La première ministre de l'Ontario, Kathleen Wynne, est de passage à Québec aujourd'hui.

Le cannabis au coeur des discussions entre le Québec et l'Ontario

La légalisation du cannabis sera au coeur des discussions lors du septième Conseil des ministres conjoint Québec-Ontario qui se tient vendredi, à Québec.
Dès leur arrivée au Centre des congrès, les ministres des gouvernements québécois et ontarien ont insisté sur l'importance d'harmoniser les règles entourant le cannabis, afin, entre autres, de ne pas faire naître un commerce transfrontalier.
L'Ontario a déjà déterminé que jusqu'à 150 magasins, gérés par le gouvernement, pourront vendre de la marijuana lorsqu'Ottawa légalisera son usage récréatif l'été prochain.

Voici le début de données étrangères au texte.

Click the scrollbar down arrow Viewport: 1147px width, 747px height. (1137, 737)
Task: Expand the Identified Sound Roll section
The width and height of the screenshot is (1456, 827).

Ces points de vente seront supervisés par la LCBO, la Régie des alcools de l'Ontario.
Queen's Park a également annoncé que l'âge minimal pour consommer, acheter et posséder du cannabis récréatif en Ontario sera de 19 ans, tout comme l'alcool.

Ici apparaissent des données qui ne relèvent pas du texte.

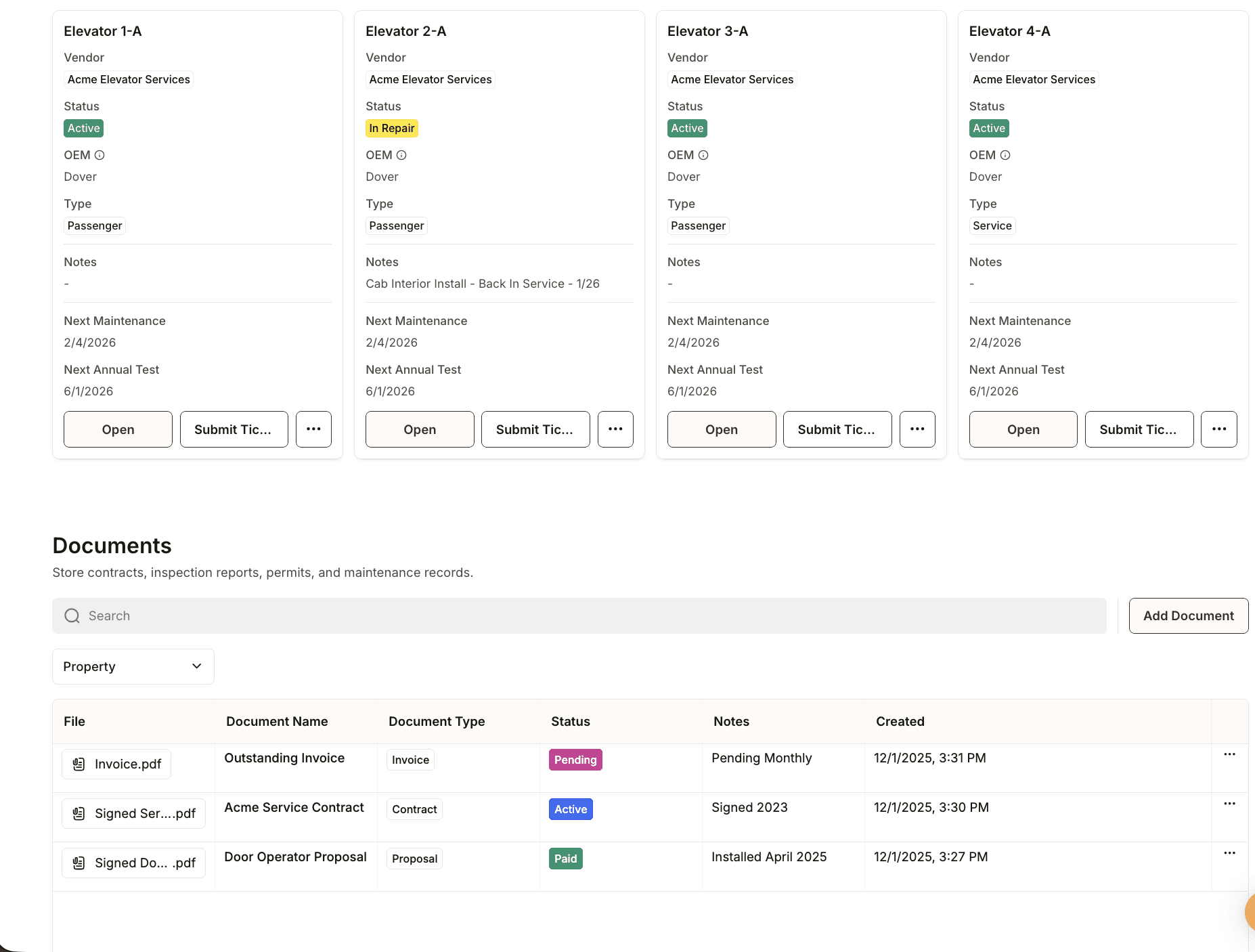This screenshot has height=952, width=1255.
Task: Open row menu for Outstanding Invoice
Action: (1230, 754)
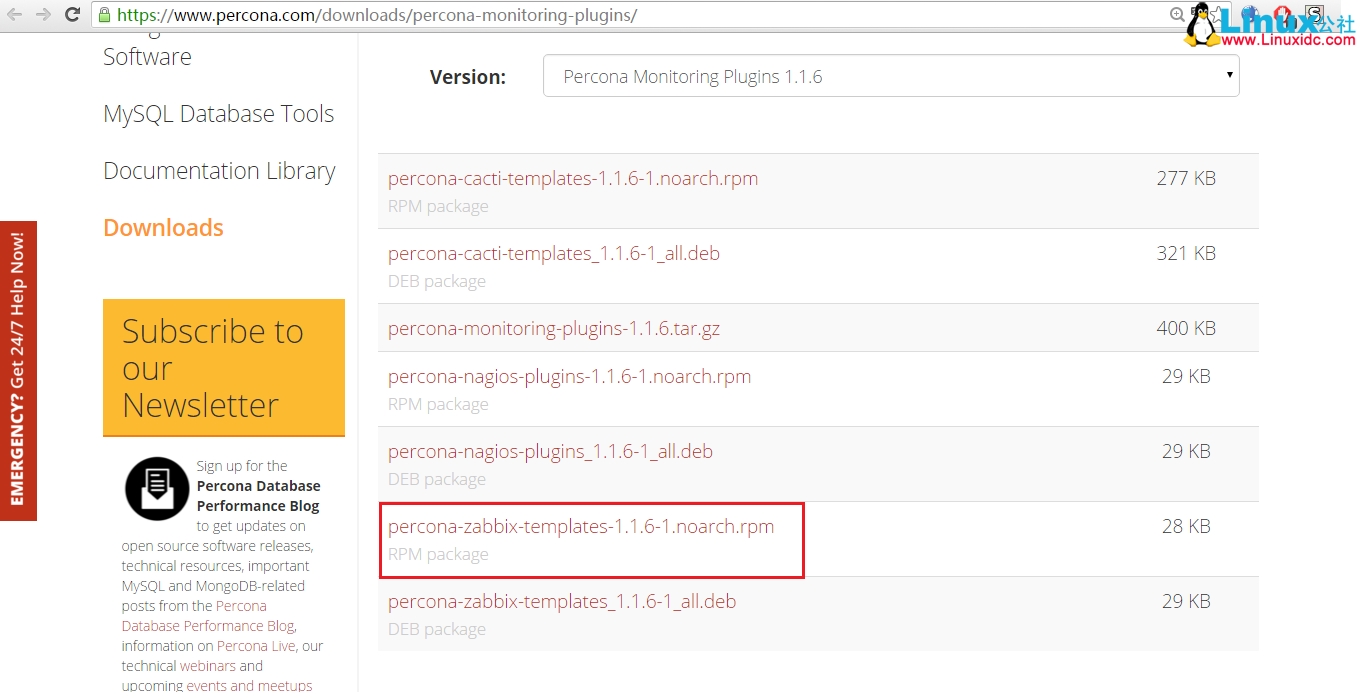The height and width of the screenshot is (692, 1360).
Task: Open MySQL Database Tools section
Action: coord(218,113)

«Nous partageons une frontière, donc le mieux c'est de s'aligner le plus possible», a déclaré le ministre de la Santé ontarien, Eric Hoskins, en affirmant être heureux de voir les deux provinces mettre l'accent sur la prévention et la santé publique.
«Ce n'est pas une question de fusionner les approches», a toutefois nuancé le ministre.

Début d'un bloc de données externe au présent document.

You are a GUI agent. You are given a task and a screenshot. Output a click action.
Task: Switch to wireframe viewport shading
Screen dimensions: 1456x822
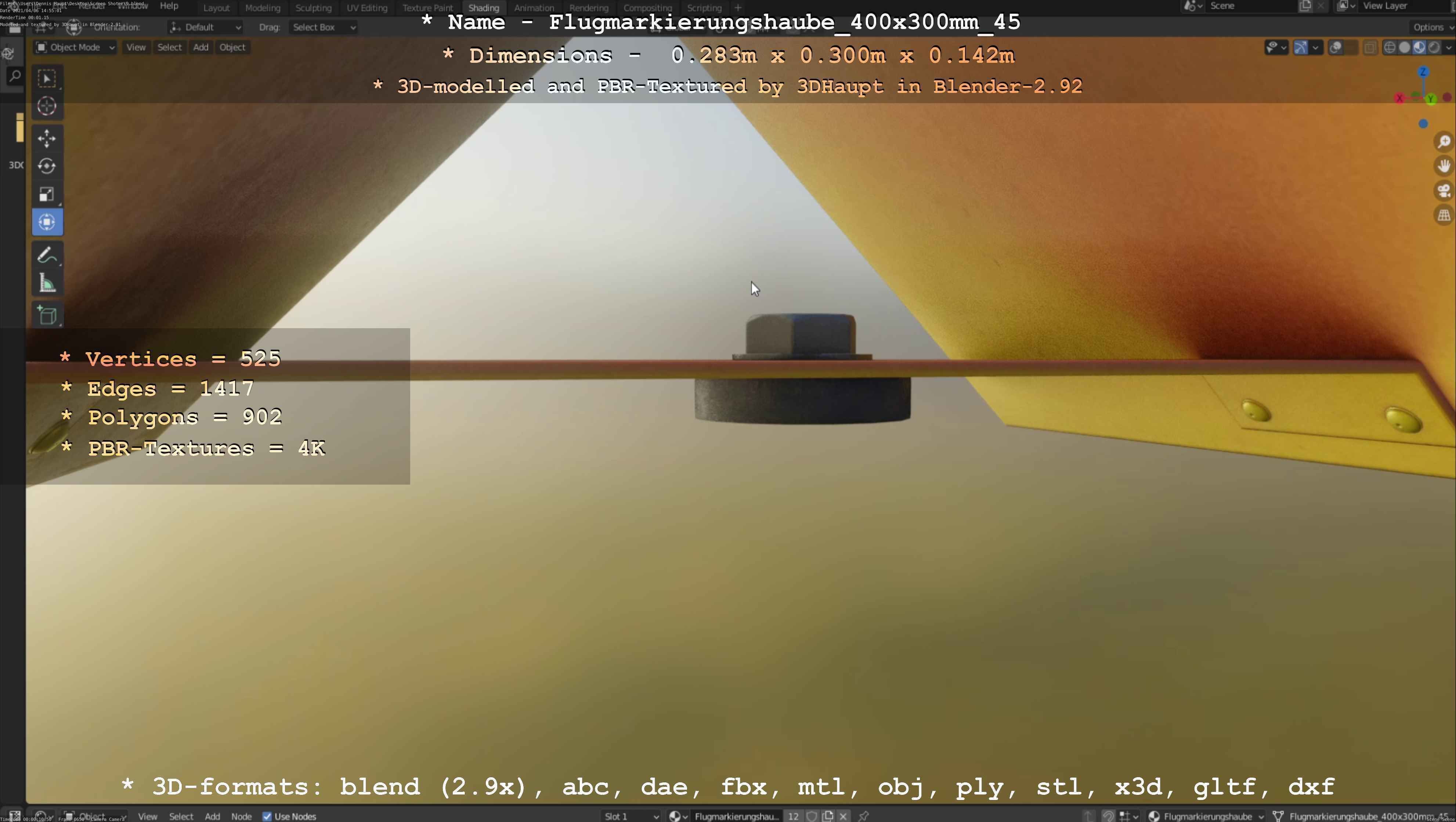1390,47
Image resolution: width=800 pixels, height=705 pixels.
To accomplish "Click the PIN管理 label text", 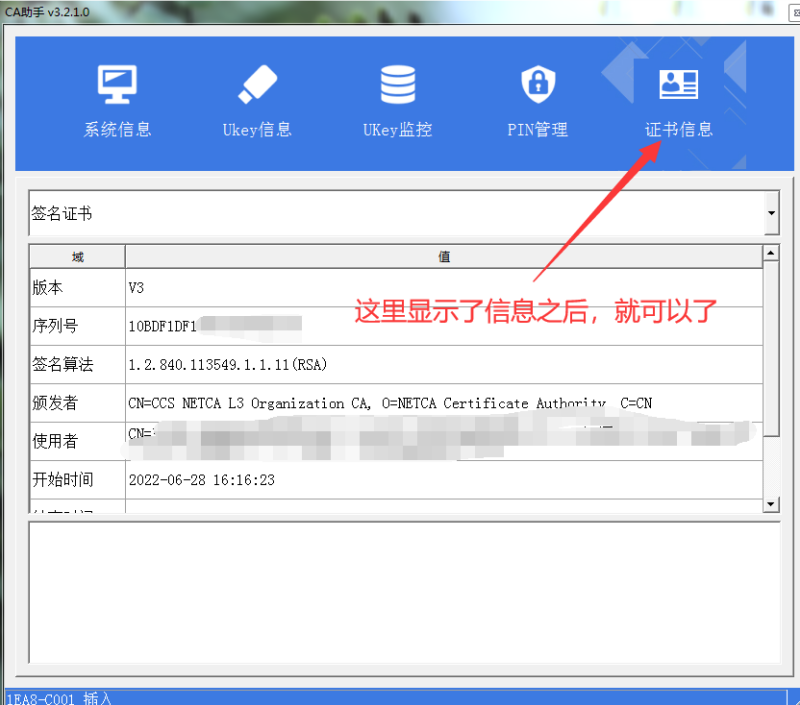I will [x=537, y=130].
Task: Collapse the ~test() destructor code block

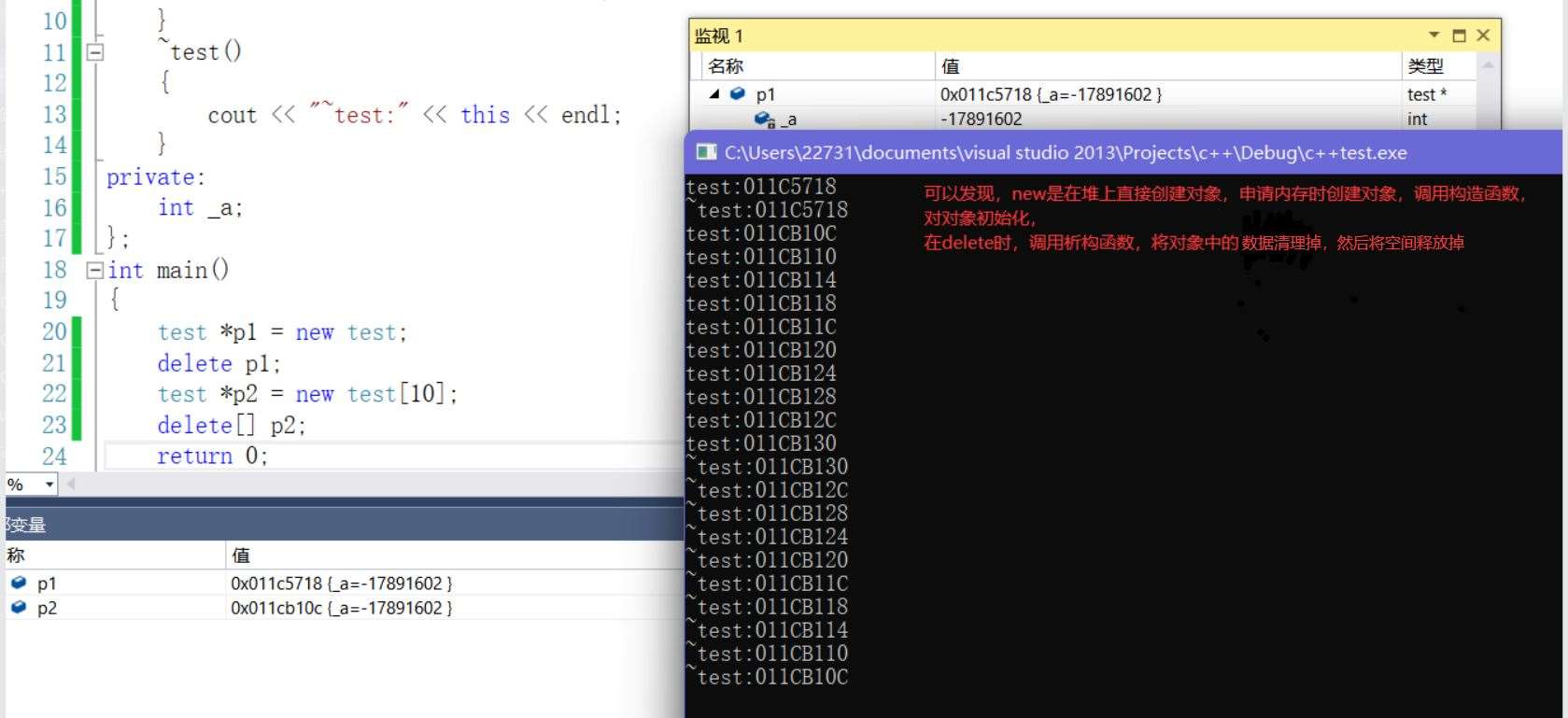Action: pos(94,52)
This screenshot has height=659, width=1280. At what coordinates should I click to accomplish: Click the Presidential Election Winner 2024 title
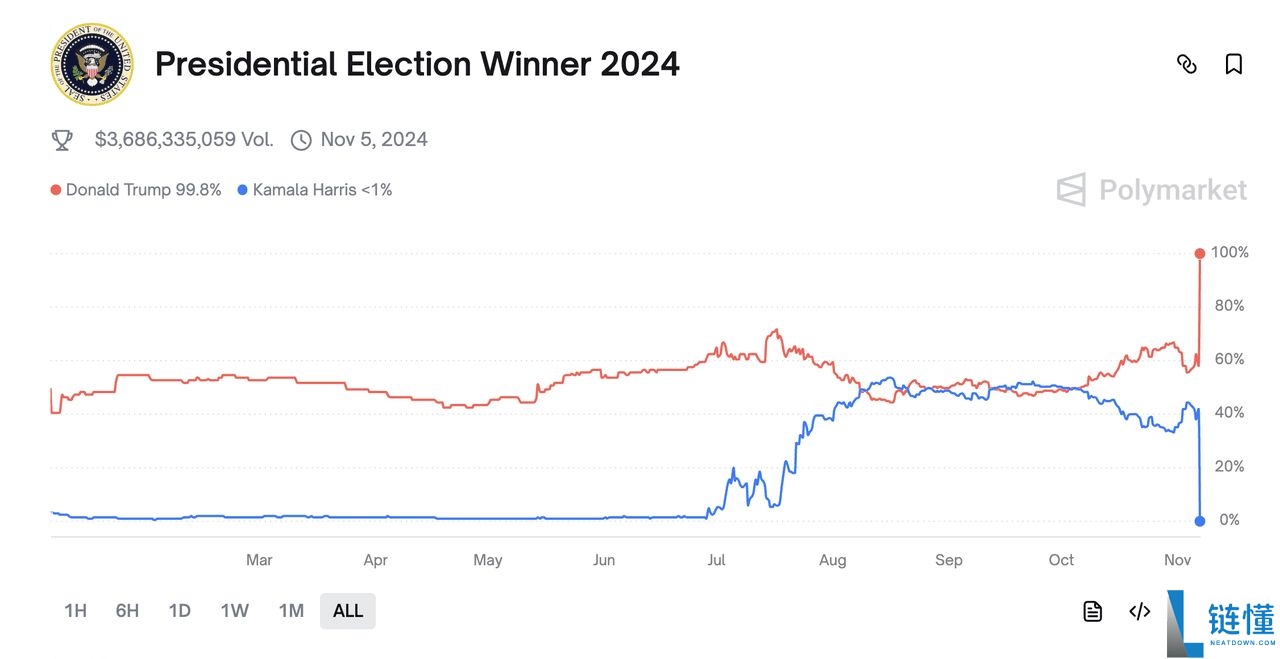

Pour sa part, la ministre déléguée à la Santé publique, Lucie Charlebois, qui a mené une série de consultations publiques sur le cannabis, promet le dépôt d'un projet de loi-cadre cet automne.
Elle a invoqué cette semaine que le cannabis pourrait se vendre sept ou huit dollars le gramme au Québec; l'Ontario entend plutôt le vendre autour de 10 dollars le gramme.
«C'est prématuré, a affirmé la ministre Charlebois, vendredi. Quand on aura la loi qui va encadrer le cannabis, quand ça va être en vigueur, on va se garder une marge de manoeuvre pour toujours être en souplesse pour pouvoir ajuster le prix au besoin parce qu'il faut contrer le marché noir.»
Le prix du cannabis ne sera donc pas inscrit dans la loi, a-t-elle expliqué, mais sera déterminé plus tard, par règlement.
La journée sera aussi consacrée à officialiser l'entrée de l'Ontario dans le marché du carbone. Le gouverneur de la Californie, Edmund G. Brown, est présent pour l'occasion.

Legault commet une bourde et révèle des détails de sa conversation avec Wynne

La première ministre de l'Ontario, Kathleen Wynne, affirme avoir été mal comprise par le chef de la Coalition avenir Québec, François Legault.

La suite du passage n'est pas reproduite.